*Source passage*
◇ ◇ ◇ ◇ ◇ ◇ ◇

How $ Operators Use Indexes

Some queries can use indexes more efficiently than others; some queries cannot use indexes at all. This section covers how various query operators are handled by MongoDB.

INEFFICIENT OPERATORS

In general, negation is inefficient. $ne queries can use an index, but not very well. They must look at all the index entries other than the one specified by $ne, so they basically have to scan the entire index. For example, for a collection with an index on the field named i, here are the index ranges traversed for such a query:

db.example.find({"i" : {"$ne" : 3}}).explain()

{
    "queryPlanner" : {
        ...,
        "parsedQuery" : {
            "i" : {
                "$ne" : "3"
            }
        },
        "winningPlan" : {
        {
            ...,
            "indexBounds" : {
                "i" : [
                    [
                        {
                            "$minElement" : 1
                        },
                        3
                    ],
                    [
                        3,
                        {
                            "$maxElement" : 1
                        }
                    ]
                ]
                }
            }
        },
        "rejectedPlans" : [ ]
    },
    "serverInfo" : {
        ...,
    }
}

This query looks at all index entries less than 3 and all index entries greater than 3. This can be efficient if a large swath of your collection is 3, but otherwise it must check almost everything.

$not can sometimes use an index but often does not know how. It can reverse basic ranges ({"key" : {"$lt" : 7}} becomes {"key" : {"$gte" : 7}}) and regular expressions. However, most other queries with $not will fall back to doing a table scan. $nin always uses a table scan.

If you need to perform one of these types of queries quickly, figure out if there’s another clause that you could add to the query that could use an index to filter the result set down to a small number of documents before MongoDB attempts to do nonindexed matching.

◇ ◇ ◇ ◇ ◇ ◇ ◇

*Records provided*
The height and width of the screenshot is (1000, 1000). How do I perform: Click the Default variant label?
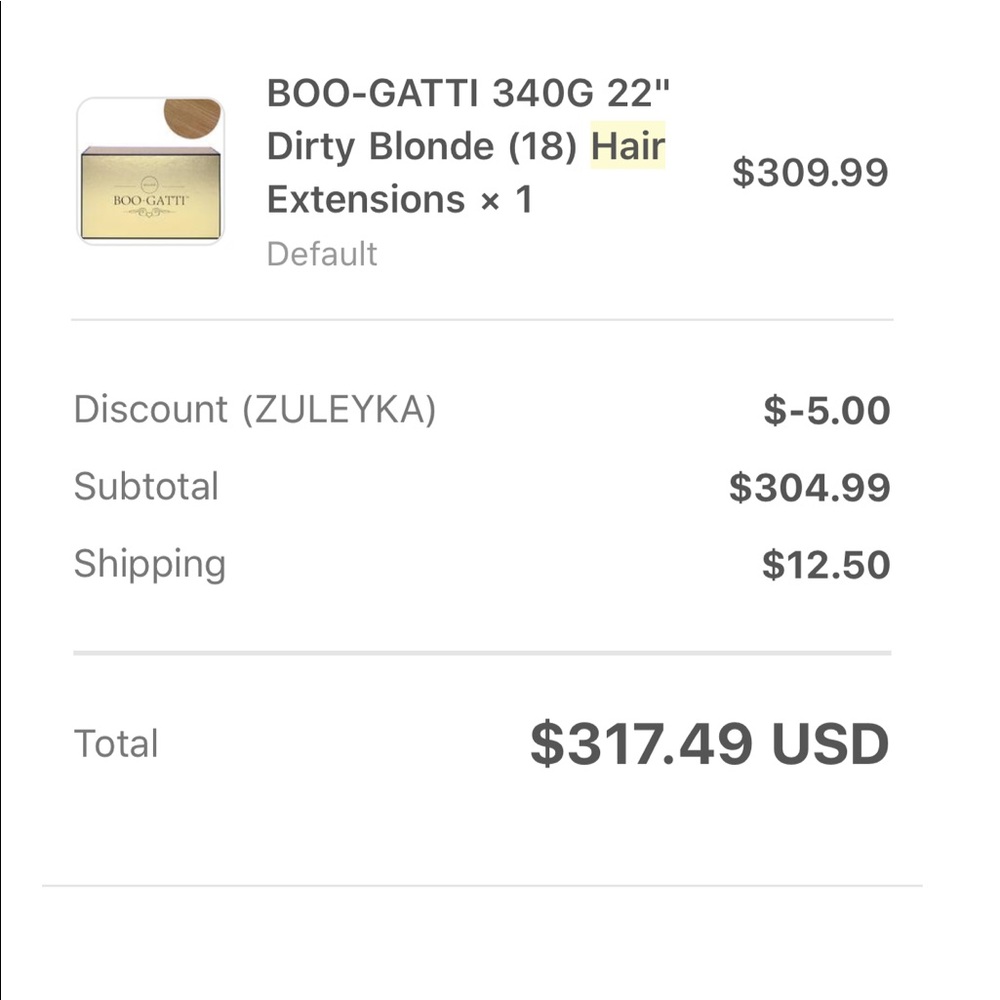tap(322, 254)
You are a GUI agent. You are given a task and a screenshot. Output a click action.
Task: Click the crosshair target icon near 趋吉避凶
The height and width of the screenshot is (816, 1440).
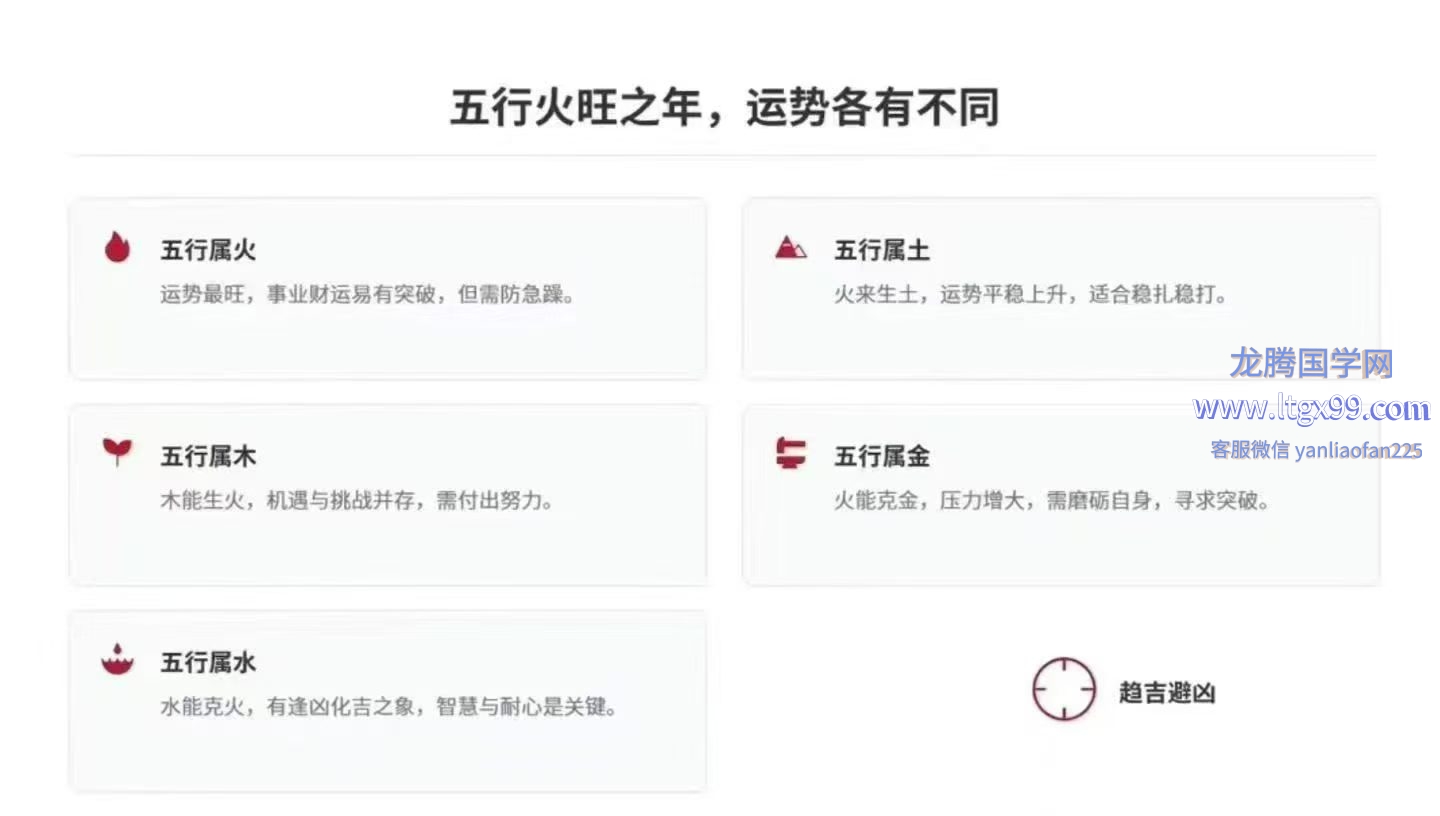[x=1063, y=690]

◇ ◇ ◇ ◇ ◇ ◇ ◇

*Set task 1*
Raise every coordinate in the answers by 108, and write out again the rows from the line containing "You are a GUI" through the end of the rows, requests included. Leave the pictures out of your answer.
*Set task 2*
Resume the passage on how MongoDB query operators use indexes, starting after its last sentence.
The rows are unrelated to the text about MongoDB operators.

*Final answer 1*
You are a GUI agent. You are given a task and a screenshot. Output a click action.
Task: Click the crosshair target icon near 趋吉避凶
The height and width of the screenshot is (816, 1440).
[x=1171, y=798]

*Final answer 2*
RANGES

Compound indexes can help MongoDB efficiently execute queries with multiple clauses. When designing an index with multiple fields, put fields that will be used in exact matches first (e.g., "x" : 1) and ranges last (e.g., "y": {"$gt" : 3, "$lt" : 5}). This allows the query to find an exact value for the first index key and then search within that for a second index range. For example, suppose we were querying for a specific age and a range of usernames using an {"age" : 1, "username" : 1} index. We would get fairly exact index bounds:

db.users.find({"age" : 47, "username" : {"$gt" : "user5", "$lt" : "user8"}}).explain('executionStats')

{
  "queryPlanner": {
    "plannerVersion": 1,
    "namespace": "test.users",
    "indexFilterSet": false,
    "parsedQuery": {
      "$and": [
        {
          "age": {
            "$eq": 47
          }
        },
        {
          "username": {
            "$lt": "user8"
          }
        },
        {
          "username": {
            "$gt": "user5"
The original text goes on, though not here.